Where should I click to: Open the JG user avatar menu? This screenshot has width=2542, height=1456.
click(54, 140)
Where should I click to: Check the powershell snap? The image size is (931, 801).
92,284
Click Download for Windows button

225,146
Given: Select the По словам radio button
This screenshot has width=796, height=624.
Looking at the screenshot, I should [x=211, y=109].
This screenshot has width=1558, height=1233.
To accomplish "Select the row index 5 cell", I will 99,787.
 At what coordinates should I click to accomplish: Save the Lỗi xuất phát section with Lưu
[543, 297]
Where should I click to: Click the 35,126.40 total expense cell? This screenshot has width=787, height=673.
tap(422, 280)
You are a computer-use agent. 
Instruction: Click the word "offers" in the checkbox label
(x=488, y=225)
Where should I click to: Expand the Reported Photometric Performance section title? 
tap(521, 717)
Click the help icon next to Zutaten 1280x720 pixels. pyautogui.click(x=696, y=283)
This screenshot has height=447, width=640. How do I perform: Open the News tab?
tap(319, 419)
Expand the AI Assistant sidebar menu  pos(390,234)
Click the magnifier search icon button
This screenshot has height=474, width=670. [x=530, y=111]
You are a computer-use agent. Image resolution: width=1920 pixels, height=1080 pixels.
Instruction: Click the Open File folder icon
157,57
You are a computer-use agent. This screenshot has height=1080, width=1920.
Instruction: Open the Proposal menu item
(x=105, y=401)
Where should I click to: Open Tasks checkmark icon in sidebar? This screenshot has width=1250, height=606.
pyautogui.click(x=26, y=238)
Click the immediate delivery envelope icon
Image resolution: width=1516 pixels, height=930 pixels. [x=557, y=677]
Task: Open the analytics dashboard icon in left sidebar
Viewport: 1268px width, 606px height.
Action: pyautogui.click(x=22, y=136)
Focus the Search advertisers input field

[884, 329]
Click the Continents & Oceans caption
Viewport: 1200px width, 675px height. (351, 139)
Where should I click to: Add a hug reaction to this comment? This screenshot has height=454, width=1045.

What is being asked: Reproduce every one of the records above word for word.

Solution to this task:
Where should I click to: Open the JG user avatar menu? This screenshot has width=2542, height=1456.
click(54, 140)
Where should I click to: Check the powershell snap? The image size is (931, 801).
92,284
Click Download for Windows button

225,146
Given: Select the По словам radio button
This screenshot has width=796, height=624.
Looking at the screenshot, I should [x=211, y=109].
This screenshot has width=1558, height=1233.
To accomplish "Select the row index 5 cell", I will 99,787.
 At what coordinates should I click to accomplish: Save the Lỗi xuất phát section with Lưu
[543, 297]
Where should I click to: Click the 35,126.40 total expense cell? This screenshot has width=787, height=673.
tap(422, 280)
You are a computer-use agent. 
Instruction: Click the word "offers" in the checkbox label
(x=488, y=225)
Where should I click to: Expand the Reported Photometric Performance section title? 
tap(521, 717)
Click the help icon next to Zutaten 1280x720 pixels. pyautogui.click(x=696, y=283)
This screenshot has height=447, width=640. How do I perform: Open the News tab?
tap(319, 419)
Expand the AI Assistant sidebar menu  pos(390,234)
Click the magnifier search icon button
This screenshot has height=474, width=670. [x=530, y=111]
You are a computer-use agent. Image resolution: width=1920 pixels, height=1080 pixels.
Instruction: Click the Open File folder icon
157,57
You are a computer-use agent. This screenshot has height=1080, width=1920.
Instruction: Open the Proposal menu item
(x=105, y=401)
Where should I click to: Open Tasks checkmark icon in sidebar? This screenshot has width=1250, height=606.
pyautogui.click(x=26, y=238)
Click the immediate delivery envelope icon
Image resolution: width=1516 pixels, height=930 pixels. [x=557, y=677]
Task: Open the analytics dashboard icon in left sidebar
Viewport: 1268px width, 606px height.
Action: pyautogui.click(x=22, y=136)
Focus the Search advertisers input field

[884, 329]
Click the Continents & Oceans caption
Viewport: 1200px width, 675px height. (351, 139)
Where should I click to: Add a hug reaction to this comment? This screenshot has height=454, width=1045.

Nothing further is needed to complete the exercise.